> **Exercise brief**:
Find the line containing "This screenshot has height=536, width=1650.". Reproduce it and every line after it up to the end of the records, exactly as written.

(Stored items)
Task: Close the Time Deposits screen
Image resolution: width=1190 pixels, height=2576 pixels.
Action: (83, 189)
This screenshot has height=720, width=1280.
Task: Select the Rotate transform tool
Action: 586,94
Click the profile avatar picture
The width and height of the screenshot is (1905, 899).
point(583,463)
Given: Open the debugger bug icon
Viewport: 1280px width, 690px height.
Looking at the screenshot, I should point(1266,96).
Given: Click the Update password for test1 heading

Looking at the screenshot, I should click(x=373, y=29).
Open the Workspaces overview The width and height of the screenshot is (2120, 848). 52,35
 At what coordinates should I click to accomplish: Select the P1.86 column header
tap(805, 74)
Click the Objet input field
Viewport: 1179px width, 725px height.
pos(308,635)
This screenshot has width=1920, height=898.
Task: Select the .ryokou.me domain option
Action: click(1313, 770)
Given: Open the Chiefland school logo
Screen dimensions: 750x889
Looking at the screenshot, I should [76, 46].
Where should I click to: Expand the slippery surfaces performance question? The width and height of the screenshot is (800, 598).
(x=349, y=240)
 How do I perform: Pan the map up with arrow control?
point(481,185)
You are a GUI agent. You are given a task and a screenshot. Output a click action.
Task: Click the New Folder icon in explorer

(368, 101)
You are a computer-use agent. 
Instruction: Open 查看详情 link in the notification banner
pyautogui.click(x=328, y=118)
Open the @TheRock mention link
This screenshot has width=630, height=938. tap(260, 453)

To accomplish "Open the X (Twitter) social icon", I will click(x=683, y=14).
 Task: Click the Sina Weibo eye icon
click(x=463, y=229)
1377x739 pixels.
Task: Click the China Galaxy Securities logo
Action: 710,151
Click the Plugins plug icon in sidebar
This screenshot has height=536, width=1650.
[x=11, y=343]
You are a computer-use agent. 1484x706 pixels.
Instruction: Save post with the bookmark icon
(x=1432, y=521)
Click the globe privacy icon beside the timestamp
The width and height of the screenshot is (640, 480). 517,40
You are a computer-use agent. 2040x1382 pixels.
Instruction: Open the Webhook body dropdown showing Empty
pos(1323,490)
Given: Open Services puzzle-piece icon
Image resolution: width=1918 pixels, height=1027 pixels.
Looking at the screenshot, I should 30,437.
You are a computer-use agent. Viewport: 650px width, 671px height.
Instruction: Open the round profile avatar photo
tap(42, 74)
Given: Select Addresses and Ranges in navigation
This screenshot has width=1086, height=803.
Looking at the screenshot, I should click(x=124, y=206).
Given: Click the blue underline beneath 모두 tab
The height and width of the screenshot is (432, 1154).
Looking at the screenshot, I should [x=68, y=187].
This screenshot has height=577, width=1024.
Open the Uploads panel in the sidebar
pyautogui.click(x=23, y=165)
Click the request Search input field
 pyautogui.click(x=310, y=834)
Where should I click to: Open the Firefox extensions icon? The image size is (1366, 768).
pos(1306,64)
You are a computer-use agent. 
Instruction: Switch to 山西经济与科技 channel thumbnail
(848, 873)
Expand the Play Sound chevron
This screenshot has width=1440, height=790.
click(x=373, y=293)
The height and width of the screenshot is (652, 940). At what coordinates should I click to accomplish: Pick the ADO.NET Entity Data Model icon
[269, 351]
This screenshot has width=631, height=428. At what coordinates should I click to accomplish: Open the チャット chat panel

> **Exercise response**:
This screenshot has height=536, width=1650.
[x=11, y=343]
You are a computer-use agent. 1484x706 pixels.
Instruction: Save post with the bookmark icon
(x=1432, y=521)
Click the globe privacy icon beside the timestamp
The width and height of the screenshot is (640, 480). 517,40
You are a computer-use agent. 2040x1382 pixels.
Instruction: Open the Webhook body dropdown showing Empty
pos(1323,490)
Given: Open Services puzzle-piece icon
Image resolution: width=1918 pixels, height=1027 pixels.
Looking at the screenshot, I should 30,437.
You are a computer-use agent. Viewport: 650px width, 671px height.
Instruction: Open the round profile avatar photo
tap(42, 74)
Given: Select Addresses and Ranges in navigation
This screenshot has width=1086, height=803.
Looking at the screenshot, I should click(x=124, y=206).
Given: Click the blue underline beneath 모두 tab
The height and width of the screenshot is (432, 1154).
Looking at the screenshot, I should [x=68, y=187].
This screenshot has height=577, width=1024.
Open the Uploads panel in the sidebar
pyautogui.click(x=23, y=165)
Click the request Search input field
 pyautogui.click(x=310, y=834)
Where should I click to: Open the Firefox extensions icon? The image size is (1366, 768).
pos(1306,64)
You are a computer-use agent. 
Instruction: Switch to 山西经济与科技 channel thumbnail
(848, 873)
Expand the Play Sound chevron
This screenshot has width=1440, height=790.
click(x=373, y=293)
The height and width of the screenshot is (652, 940). At what coordinates should I click to accomplish: Pick the ADO.NET Entity Data Model icon
[269, 351]
This screenshot has width=631, height=428. At what coordinates should I click to accomplish: Open the チャット chat panel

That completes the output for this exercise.